On peut donc considérer que l’arrêt de la CJUE est traduit par cet article 12 de l’AMLD6, qui permet par ailleurs un accès dit « au cas par cas » aux informations sur les BE par des personnes au-delà de cette liste. 

Le reste de AMLD6 devra être transposé pour le 10 Juillet 2027, date d’abrogation de AMLD4, modifiée par l’AMLD5.

Eté 2024 : l’accès public au RBE ferme, comme annoncé par l’article du Monde

On apprend dans l’article du Monde que la CNIL a mis en demeure le Ministère de l’Economie de se conformer à l’arrêt de la CJUE. Ce qui se traduira concrètement par un email de l’INPI (rattaché à Bercy) du 12 juillet 2024 confirmant la fermeture définitive de l’accès au public le 31 juillet 2024, et le maintien de l’accès aux personnes justifiant d’un intérêt légitime, éléments à fournir à l’appui. Infogreffe en fera de même.

Si la transposition de l’AMLD6 n’a pas encore eu lieu dans le droit français, les modalités opérationnelles sont donc quant à elle déjà mises en place, afin d’éviter toute interruption d’accès éventuelle aux « personnes physiques et morales réputées avoir un intérêt légitime ».

L’autre fait intéressant est que les assujettis à l’art 17 de la loi 2016-1691 du 9 décembre 2016 dite Loi Sapin II, relatif à la mise en place d’un dispositif de prévention et de détection de la corruption, sont explicitement cités par l’INPI comme ayant un intérêt légitime à accéder à certaines données sur les bénéficiaires effectifs, la corruption étant considérée comme une infraction sous-jacente au blanchiment des capitaux.

En conclusion que retenir

En faisant abstraction des débats sur la transparence de la vie économique et financière et du recul que génère ou non cet arrêt de la CJUE et ses conséquences opérationnelles, sujets abondamment traités, la première chose que nous mettrons en avant est que finalement les impacts pour les directions conformité sont nul ou quasi nuls.

Pour les directions Conformité des entités assujetties aux exigences LCB / FT, l’impact est clairement nul. Rien ne change pour elles s’agissant de l’accès aux données des RBE. Cela dit, l’AMLD6 reconnaît à leurs prestataires techniques appelés « fournisseurs de produits LCB/FT » un intérêt légitime à accéder aux données. Il convient toutefois de noter que le périmètre des données accessibles est limité, alors que les entités assujetties ont, elles, accès aux données complètes. A titre d’exemple, la date de naissance complète ne sera pas communiquée, alors même qu’elle est précieuse dans les opérations de filtrage des faux positifs (combinée à la pièce d’identité souvent en possession de l’assujetti).
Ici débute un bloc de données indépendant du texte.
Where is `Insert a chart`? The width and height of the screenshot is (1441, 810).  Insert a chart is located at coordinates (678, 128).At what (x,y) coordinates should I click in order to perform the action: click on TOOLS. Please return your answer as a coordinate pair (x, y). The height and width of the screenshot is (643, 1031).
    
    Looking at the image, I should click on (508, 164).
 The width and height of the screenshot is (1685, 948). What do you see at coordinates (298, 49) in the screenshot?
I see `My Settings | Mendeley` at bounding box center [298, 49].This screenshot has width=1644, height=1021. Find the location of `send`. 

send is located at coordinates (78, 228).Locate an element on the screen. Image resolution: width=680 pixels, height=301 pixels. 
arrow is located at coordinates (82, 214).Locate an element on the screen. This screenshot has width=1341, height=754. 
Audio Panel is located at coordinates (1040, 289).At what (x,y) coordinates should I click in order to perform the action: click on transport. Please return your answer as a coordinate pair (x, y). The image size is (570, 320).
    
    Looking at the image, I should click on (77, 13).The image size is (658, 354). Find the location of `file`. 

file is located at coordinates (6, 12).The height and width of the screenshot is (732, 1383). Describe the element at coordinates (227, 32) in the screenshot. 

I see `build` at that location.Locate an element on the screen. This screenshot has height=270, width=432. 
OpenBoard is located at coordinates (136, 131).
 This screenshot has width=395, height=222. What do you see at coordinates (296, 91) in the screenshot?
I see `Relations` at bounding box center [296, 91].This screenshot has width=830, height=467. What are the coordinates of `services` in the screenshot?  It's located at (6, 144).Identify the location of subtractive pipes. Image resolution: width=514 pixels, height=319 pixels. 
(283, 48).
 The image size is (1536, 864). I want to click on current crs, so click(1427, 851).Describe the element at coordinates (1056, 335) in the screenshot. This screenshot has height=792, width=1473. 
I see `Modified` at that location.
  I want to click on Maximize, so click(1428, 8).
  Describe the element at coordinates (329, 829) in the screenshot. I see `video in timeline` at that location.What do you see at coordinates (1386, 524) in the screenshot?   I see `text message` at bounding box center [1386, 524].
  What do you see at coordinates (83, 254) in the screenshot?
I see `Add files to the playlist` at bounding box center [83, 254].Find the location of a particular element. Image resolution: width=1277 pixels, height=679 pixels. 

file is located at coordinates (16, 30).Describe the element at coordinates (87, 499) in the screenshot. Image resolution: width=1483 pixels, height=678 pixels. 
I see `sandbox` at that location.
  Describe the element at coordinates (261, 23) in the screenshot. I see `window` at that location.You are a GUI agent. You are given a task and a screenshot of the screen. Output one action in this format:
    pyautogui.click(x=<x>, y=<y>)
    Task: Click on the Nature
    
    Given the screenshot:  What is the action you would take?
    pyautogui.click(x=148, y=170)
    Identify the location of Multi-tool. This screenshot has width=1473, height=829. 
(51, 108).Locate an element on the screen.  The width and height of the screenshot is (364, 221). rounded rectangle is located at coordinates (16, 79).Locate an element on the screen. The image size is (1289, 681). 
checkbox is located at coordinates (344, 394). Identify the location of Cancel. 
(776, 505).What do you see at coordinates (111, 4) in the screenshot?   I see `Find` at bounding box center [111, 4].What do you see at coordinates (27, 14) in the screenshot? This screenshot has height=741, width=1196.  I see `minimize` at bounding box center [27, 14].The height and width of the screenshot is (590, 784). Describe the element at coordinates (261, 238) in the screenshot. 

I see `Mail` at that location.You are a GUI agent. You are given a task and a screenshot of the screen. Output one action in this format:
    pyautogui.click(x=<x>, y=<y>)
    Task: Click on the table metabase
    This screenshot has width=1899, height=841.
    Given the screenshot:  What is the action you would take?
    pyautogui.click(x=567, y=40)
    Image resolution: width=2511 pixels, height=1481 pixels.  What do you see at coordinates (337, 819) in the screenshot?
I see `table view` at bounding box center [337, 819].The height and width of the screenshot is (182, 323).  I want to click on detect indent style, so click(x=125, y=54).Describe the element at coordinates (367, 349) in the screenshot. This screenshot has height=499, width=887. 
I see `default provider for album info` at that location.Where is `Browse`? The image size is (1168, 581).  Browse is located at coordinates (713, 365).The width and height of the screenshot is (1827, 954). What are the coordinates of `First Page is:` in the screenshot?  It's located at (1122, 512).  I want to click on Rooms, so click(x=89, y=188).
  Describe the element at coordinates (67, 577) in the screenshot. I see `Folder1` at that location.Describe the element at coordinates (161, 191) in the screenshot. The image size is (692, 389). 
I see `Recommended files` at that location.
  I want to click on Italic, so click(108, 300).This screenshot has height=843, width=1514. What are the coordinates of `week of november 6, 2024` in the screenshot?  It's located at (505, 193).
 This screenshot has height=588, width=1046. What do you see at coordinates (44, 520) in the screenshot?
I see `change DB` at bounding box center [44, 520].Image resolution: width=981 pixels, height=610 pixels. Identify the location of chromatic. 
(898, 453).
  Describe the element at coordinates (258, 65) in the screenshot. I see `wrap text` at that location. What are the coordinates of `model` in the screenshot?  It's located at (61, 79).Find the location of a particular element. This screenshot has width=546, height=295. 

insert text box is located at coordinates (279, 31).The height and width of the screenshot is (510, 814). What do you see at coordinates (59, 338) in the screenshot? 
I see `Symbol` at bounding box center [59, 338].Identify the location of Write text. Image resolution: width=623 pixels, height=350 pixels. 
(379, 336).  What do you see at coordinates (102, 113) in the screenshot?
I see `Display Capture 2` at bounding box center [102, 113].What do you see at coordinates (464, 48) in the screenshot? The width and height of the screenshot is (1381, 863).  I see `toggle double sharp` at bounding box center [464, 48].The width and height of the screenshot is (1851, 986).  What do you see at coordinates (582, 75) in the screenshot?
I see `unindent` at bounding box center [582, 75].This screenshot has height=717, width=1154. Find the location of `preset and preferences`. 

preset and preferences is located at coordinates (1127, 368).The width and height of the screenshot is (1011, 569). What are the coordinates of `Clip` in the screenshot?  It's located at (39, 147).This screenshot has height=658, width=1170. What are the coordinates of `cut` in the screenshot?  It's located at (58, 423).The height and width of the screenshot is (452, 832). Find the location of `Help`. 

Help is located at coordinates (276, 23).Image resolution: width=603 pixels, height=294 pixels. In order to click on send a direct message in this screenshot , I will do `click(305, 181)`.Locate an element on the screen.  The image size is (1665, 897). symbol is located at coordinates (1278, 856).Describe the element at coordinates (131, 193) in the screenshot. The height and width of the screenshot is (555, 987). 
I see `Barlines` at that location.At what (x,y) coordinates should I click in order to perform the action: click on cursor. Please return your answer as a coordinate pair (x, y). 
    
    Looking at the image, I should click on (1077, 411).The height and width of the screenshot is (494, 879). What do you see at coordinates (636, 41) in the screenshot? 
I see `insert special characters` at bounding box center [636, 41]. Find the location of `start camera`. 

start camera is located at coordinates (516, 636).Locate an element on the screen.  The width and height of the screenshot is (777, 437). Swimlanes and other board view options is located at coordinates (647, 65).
Les directions conformité des assujettis à la loi dite Sapin II y gagnent quant à elles en clarté puisque leur intérêt légitime est dûment précisé dans les documents INPI à compléter. Un bémol toutefois : les entreprises ayant mis en place de manière volontaire un dispositif de lutte de prévention et de détection de la corruption, comme encouragé par l’AFA, pourraient être exclues, et ainsi devoir faire des demandes dites « au cas par cas »

 

*La même année l’art. 139 de la Loi Sapin II évoquait le point tout en renvoyant les détails à un décret qui ne verra jamais le jour, laissant l’ordonnance définir les modalités d’accès.